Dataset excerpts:
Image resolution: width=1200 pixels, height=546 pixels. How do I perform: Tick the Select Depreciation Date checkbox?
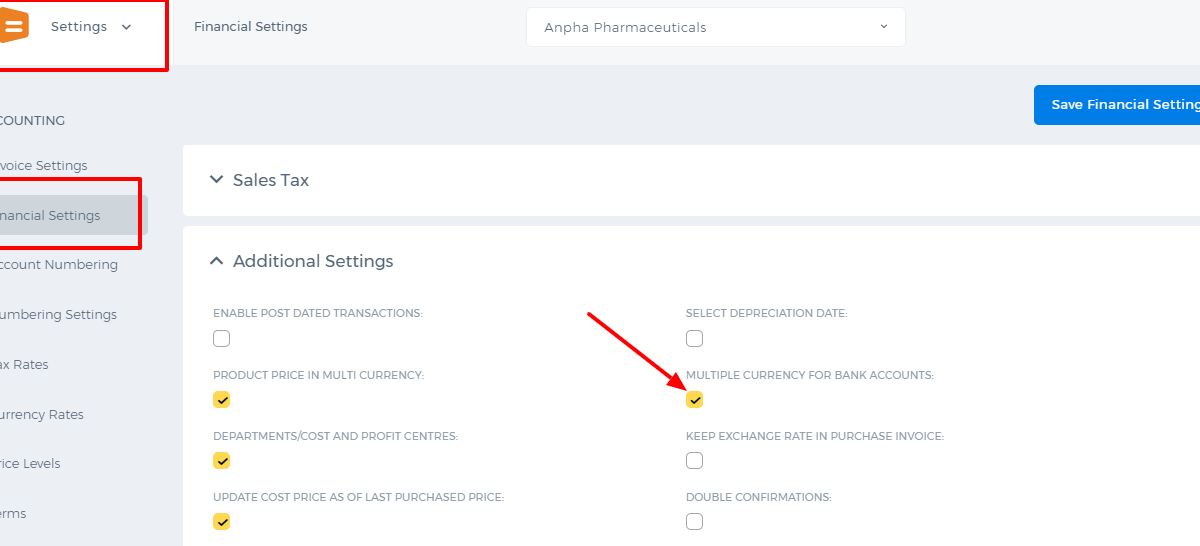coord(694,338)
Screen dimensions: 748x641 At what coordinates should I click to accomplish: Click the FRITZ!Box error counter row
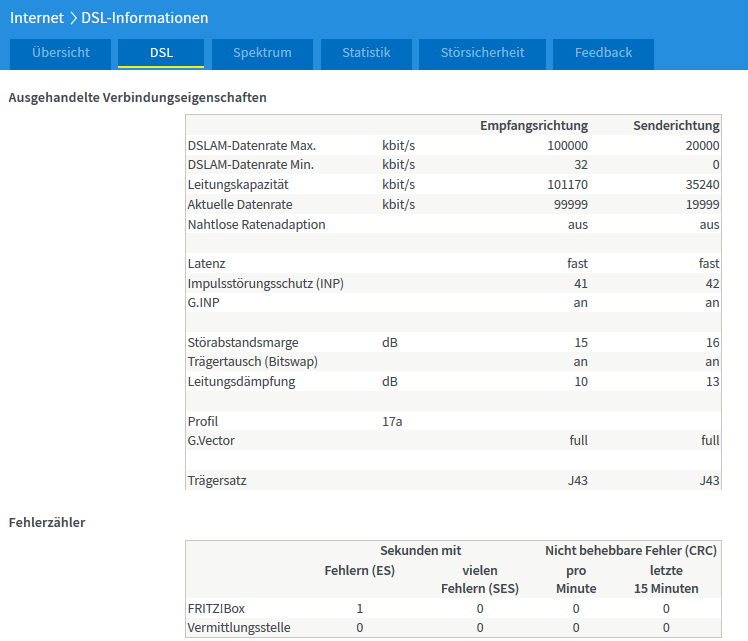click(x=216, y=608)
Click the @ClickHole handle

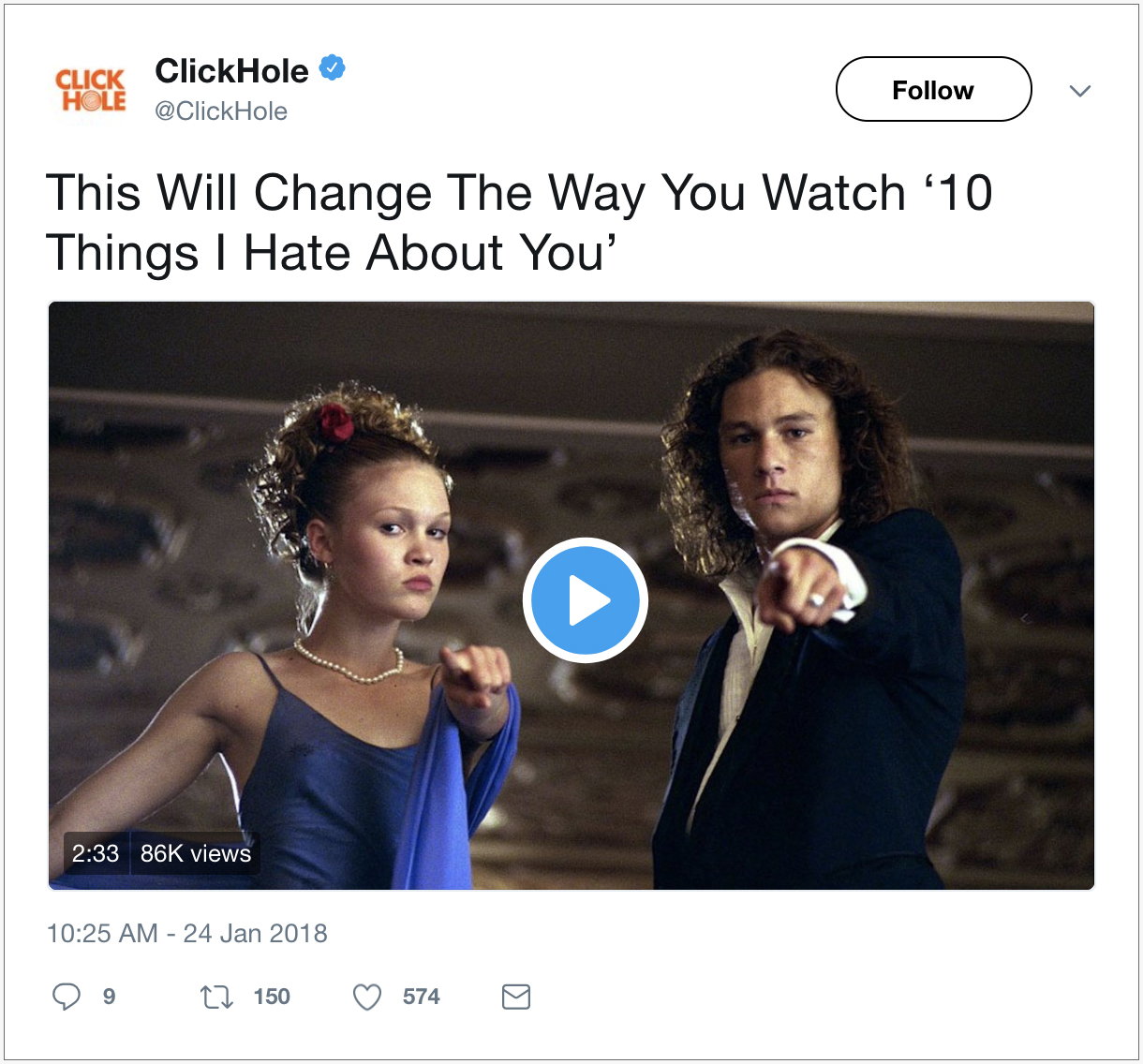coord(221,111)
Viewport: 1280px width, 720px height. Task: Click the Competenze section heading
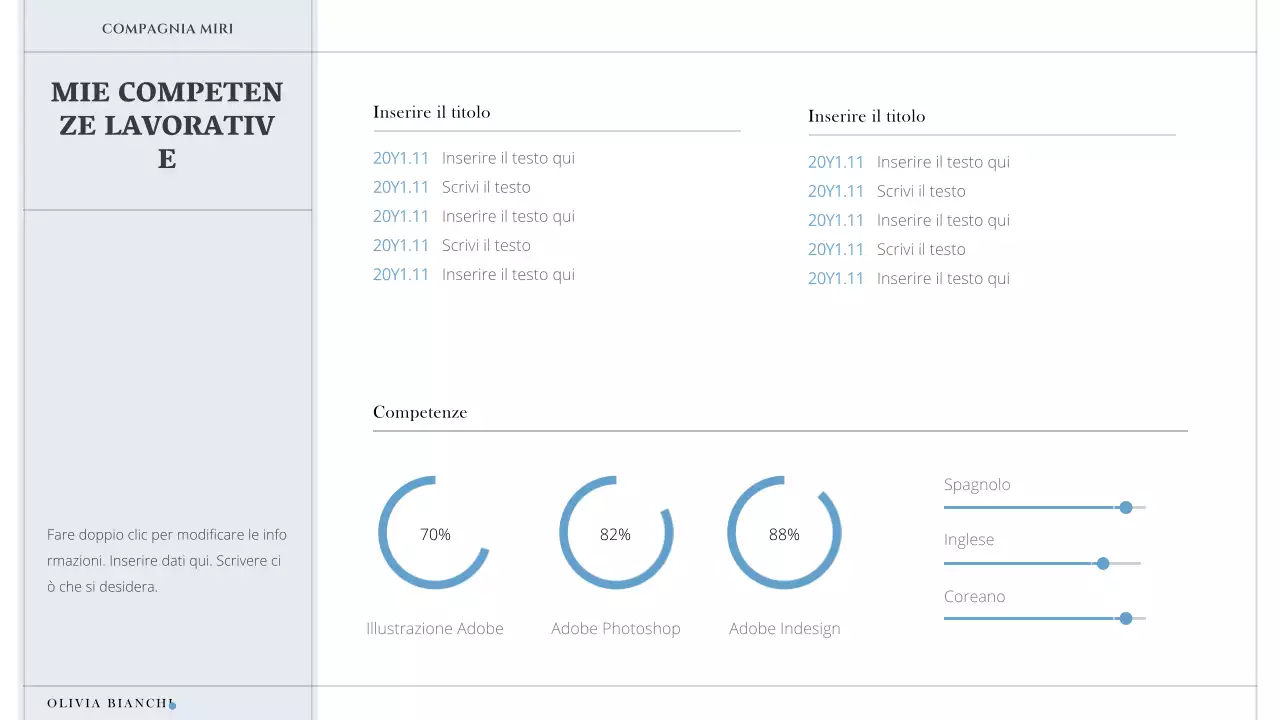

Work order:
Pictures stay out of this copy. Retype exactly the lines from the one with "Screen dimensions: 748x641" through the last line of the data, both ends included, and nothing more.

Task output:
Screen dimensions: 748x641 At what coordinates should I click to accomplish: Click the FRITZ!Box error counter row
click(x=216, y=608)
Click the @ClickHole handle

coord(221,111)
Viewport: 1280px width, 720px height. Task: Click the Competenze section heading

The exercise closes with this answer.